Aos adeptos de futebol pouco ou nada interessam as contas. Interessa se ganham, se perdem, se jogam bem ou mal. A maioria é leiga em matéria económica e nem sequer tem qualquer interesse nisso. Desde que a bola entre, tudo vai bem. Se não entra, as contas continuam a ser a última coisa para a qual olham. O problema maior é que sem contas bem geridas, a bola deixa de entrar, a equipa deixa de jogar, e corre riscos maiores…
Vem esta introdução a propósito da apresentação de contas da SAD do Sporting Clube de Portugal. E merece uma segunda introdução, a ignorância dos jornalistas desportivos em ler os resultados que lhes são apresentados, e incapacidade em fazerem as questões que realmente importam, ao invés de tomarem como bons os destaque que o clube lhe apresenta. Isto é válido para o Sporting, como qualquer outro clube. Até jornalistas económicos chegam a ignorar os pontos negativos de um R&C se forem bem mascarados por uma qualquer empresa de topo de qualquer sector da indústria portuguesa… e falo por experiência própria.
Bom, foi esta quinta-feira que Bruno de Carvalho e a sua direção apresentaram aos jornalistas os números do último exercício, algo que costuma só acontecer no início de outubro. E o maior elogio que pode ser feito a estas contas é que quem as apresentou tem uma capacidade na área da cosmética acima da média. Essencialmente porque quem recebe a informação não percebe nada do que está a ouvir nem a grande maioria de quem lê as notícias que são produzidas por estes.

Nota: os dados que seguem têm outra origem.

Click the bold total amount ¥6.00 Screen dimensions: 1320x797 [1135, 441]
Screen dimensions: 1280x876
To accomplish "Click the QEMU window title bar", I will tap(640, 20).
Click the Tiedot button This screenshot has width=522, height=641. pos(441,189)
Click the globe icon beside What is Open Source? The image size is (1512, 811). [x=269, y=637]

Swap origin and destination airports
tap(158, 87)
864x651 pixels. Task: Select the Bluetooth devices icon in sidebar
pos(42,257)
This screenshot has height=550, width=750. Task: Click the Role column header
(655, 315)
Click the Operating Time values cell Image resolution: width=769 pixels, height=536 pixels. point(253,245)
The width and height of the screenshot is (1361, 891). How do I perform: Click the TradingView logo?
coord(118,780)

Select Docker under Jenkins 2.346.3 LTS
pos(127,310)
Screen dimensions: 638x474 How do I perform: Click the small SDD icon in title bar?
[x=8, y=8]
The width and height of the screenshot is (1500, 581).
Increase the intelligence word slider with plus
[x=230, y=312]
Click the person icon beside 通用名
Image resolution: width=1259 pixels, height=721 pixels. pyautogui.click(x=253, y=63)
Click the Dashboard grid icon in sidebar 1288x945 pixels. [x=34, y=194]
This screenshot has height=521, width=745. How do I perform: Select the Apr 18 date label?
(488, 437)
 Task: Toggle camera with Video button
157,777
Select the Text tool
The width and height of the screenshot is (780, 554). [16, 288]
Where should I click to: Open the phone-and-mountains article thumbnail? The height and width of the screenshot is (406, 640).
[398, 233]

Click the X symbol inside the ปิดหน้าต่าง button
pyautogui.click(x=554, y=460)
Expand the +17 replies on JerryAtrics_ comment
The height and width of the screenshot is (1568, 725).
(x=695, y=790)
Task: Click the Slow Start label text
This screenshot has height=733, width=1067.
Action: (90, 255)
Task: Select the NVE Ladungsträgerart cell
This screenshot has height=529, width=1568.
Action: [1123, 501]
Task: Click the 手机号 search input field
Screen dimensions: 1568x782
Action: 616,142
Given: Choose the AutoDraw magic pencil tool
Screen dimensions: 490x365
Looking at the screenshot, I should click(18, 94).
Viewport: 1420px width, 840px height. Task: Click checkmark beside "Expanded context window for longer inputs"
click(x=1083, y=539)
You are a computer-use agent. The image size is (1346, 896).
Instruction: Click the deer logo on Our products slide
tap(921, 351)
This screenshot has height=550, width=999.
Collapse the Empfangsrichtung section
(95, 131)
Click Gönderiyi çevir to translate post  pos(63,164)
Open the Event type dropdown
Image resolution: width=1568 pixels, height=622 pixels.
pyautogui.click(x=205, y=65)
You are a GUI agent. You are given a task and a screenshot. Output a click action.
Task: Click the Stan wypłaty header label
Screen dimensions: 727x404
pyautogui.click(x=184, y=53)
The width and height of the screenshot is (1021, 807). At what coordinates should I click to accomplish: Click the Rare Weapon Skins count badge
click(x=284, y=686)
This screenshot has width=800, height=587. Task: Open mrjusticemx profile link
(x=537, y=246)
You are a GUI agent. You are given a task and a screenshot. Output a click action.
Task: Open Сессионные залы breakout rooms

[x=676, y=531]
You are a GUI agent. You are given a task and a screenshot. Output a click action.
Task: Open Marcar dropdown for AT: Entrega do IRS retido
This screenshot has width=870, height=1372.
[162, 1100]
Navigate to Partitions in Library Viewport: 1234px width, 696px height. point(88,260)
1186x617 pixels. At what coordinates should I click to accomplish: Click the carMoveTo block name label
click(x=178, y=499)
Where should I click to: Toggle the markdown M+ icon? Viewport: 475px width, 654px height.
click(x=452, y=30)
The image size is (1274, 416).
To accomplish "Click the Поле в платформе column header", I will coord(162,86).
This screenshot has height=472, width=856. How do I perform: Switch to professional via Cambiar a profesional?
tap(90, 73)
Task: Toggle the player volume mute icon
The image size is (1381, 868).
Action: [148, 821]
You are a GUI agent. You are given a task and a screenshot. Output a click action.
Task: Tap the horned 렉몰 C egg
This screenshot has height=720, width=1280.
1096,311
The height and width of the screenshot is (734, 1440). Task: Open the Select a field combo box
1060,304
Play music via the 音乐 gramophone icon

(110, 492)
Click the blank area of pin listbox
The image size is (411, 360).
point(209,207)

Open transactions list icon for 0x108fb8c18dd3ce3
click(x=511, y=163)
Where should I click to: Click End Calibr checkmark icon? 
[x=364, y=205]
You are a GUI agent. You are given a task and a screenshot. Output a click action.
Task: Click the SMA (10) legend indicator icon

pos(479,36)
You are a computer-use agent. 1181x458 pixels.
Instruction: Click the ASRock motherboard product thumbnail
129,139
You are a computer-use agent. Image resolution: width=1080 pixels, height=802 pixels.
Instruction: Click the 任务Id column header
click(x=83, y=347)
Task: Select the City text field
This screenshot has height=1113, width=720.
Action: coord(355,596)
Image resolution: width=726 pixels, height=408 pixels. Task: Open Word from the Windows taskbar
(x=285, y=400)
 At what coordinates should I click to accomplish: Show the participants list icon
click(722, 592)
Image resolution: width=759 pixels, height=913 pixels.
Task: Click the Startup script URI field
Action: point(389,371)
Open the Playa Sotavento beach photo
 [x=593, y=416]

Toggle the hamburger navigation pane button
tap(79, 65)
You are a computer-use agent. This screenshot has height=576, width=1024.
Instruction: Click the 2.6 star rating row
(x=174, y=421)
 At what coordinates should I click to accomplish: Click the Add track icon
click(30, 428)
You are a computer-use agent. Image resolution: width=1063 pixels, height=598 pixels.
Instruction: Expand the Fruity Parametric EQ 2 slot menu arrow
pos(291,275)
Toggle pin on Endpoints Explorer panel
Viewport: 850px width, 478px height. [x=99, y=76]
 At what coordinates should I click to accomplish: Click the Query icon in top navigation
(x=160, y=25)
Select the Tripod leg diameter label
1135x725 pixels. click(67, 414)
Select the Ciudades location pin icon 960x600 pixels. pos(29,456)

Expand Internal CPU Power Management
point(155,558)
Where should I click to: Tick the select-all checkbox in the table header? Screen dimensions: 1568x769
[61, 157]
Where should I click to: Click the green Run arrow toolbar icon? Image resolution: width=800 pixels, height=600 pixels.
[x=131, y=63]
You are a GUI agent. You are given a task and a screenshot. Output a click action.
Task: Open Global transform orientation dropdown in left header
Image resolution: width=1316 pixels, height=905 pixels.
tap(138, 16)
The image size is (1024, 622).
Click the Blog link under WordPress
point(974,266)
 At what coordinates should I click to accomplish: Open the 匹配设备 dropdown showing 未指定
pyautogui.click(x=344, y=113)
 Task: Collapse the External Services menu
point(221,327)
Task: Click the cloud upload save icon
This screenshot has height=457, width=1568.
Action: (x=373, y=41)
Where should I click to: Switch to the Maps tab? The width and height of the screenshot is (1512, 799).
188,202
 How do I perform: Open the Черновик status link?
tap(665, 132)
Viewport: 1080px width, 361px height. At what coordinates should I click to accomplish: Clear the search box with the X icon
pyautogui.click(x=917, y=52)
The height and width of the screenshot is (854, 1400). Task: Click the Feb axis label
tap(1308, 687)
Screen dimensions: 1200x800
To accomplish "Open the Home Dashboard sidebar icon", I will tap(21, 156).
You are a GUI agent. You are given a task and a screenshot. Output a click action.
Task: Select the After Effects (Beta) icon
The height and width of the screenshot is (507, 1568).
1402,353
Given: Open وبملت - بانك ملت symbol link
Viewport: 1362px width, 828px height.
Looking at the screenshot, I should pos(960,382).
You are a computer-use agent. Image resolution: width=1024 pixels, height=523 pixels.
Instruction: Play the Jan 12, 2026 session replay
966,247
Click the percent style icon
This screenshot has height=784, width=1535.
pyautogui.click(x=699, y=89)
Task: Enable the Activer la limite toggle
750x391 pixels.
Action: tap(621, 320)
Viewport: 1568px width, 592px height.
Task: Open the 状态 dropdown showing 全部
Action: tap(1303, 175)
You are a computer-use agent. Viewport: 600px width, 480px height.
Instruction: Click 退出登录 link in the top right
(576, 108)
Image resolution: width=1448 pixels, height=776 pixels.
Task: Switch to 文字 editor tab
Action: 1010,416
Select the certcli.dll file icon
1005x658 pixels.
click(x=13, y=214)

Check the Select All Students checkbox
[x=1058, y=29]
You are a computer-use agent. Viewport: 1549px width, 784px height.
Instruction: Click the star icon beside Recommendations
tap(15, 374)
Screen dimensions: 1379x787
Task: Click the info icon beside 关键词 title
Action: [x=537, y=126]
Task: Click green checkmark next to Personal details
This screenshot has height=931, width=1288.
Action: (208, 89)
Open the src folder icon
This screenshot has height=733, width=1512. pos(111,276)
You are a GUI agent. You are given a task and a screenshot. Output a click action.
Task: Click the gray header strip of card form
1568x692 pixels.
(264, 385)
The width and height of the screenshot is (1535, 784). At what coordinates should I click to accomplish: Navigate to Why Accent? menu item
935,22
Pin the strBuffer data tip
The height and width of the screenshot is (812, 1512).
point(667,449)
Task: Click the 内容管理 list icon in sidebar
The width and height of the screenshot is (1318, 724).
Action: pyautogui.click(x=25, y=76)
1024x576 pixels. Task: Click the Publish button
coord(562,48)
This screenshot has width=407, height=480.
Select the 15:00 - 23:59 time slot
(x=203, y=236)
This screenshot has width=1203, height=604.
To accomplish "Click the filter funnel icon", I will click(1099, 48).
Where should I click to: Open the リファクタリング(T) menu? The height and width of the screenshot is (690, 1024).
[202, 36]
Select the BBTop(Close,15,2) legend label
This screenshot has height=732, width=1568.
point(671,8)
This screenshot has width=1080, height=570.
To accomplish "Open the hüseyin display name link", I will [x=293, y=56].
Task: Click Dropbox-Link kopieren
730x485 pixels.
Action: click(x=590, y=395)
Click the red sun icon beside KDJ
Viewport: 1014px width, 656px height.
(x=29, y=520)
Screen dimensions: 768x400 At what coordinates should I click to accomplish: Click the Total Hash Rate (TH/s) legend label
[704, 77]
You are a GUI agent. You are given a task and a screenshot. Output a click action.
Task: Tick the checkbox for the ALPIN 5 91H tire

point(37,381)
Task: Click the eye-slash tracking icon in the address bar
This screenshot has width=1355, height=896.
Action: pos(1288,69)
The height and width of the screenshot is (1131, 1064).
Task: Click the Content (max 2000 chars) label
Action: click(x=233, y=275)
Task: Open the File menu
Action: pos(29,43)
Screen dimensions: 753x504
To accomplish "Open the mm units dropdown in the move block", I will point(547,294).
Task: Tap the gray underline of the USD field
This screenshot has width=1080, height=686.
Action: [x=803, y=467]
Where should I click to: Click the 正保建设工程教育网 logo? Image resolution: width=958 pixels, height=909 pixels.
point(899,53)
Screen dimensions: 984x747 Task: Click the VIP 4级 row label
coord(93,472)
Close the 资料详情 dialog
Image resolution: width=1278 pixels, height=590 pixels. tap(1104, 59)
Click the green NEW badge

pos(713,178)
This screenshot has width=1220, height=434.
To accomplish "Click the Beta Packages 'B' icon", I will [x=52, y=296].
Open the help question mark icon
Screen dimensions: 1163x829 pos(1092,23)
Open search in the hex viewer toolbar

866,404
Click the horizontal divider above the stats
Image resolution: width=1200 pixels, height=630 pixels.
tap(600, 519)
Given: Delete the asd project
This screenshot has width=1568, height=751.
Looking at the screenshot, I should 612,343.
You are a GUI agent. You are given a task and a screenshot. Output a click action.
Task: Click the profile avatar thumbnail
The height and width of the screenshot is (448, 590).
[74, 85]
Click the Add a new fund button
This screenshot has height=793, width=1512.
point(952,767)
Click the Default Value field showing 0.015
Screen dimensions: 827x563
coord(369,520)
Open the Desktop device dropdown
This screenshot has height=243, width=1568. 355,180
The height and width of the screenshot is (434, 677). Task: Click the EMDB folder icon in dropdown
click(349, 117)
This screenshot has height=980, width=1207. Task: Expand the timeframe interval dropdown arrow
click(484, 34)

Destacou Bruno de Carvalho que as vendas foram as melhores de sempre (o que é verdade mas omitindo que cerca de 30% do seu valor total não entrou nos cofres do clube, o que contrasta com a sua afirmação de que não aceita intermediários nem paga comissões), que as receitas de TV dobraram (esquecendo-se de referir que antecipou 30 milhões de um contrato que nem sequer entrou em vigor, hipotecando já 60 milhões do contrato celebrado há um ano, o chamado Factoring). E a obra de arte acaba por ser contabilizar receitas da participação na Champions que foram todas penhoradas pois dizem respeito à dívida à Doyen (17M€) pelo que o dinheiro em causa nunca entrará nas contas do clube ou deviam aparecer noutra rubrica que não a das receitas.
A esta contabilidade criativa, pasme-se, considera o líder do clube que inverteram a tendência do seu antecessor, de má gestão, quando o passivo do Sporting aumentou mais de 60 milhões num ano só! Foi assim também com o FC Porto no último ano e viu-se onde terminou essa gestão com a intervenção da UEFA. E desde que Bruno de Carvalho está à frente dos destinos do clube já aumentou o passivo em 100 milhões.
Os resultados anuais, sem transferências, dão um prejuízo de 17 milhões, muito graças a um aumento exponencial dos custos com salários (15M€), bem demonstrativo do forte investimento no plantel, que supera já os 60M€ com custos salariais. E no próximo ano estarão nestas contas Coentrão, Matthieu e Doumbia, que juntos superam os 10M€/ano de massa salarial o que atirará estes custos para valores superiores aos 75M€.
Este investimento também é visível nas aquisições para a presente época, com Bruno Fernandes, Doumbia, Battaglia, Mattheus Oliveira e Piccini a ultrapassarem os 40 milhões gastos, a que se junta Acuña que fará disparar este valor para cima dos 50 milhões!
O resultado final é positivo, 30 milhões de euros, mas se descontarmos o valor das receitas da UEFA, esse valor reduz-se para 12 e contando que 30 são provenientes de receitas de TV de anos futuros, o que fará com que daqui a uns anos já não haja receitas para antecipar, o cenário deve ser preocupante para os adeptos dos leões que certamente não quererão passar por outro risco de falência como há uns anos. A dívida foi negociada e transformada em VMOC’s mas daqui a 9 anos terão de ser adquiridas ou o clube perderá a posição maioritária. Ora coincidindo isso com a altura em que as receitas de TV já foram todas antecipadas (se mantiverem este ritmo), a questão será qual o futuro dos leões. Ou os sócios deixam de ter maioria ou o final pode ser negro…
P.S.: De referir que esta criatividade não surpreende quando o clube anuncia a venda de Adrien por valores que podem atingir os 29,5M€ mas só 20 são garantidos, 5 são por objetivos e 4,5 referem-se ao facto do jogador ter abdicado de verbas a receber com uma eventual venda. Ou seja, deixou de haver um hipotético custo… mas esse dinheiro jamais é lucro ou receita pois nunca entrará nos cofres.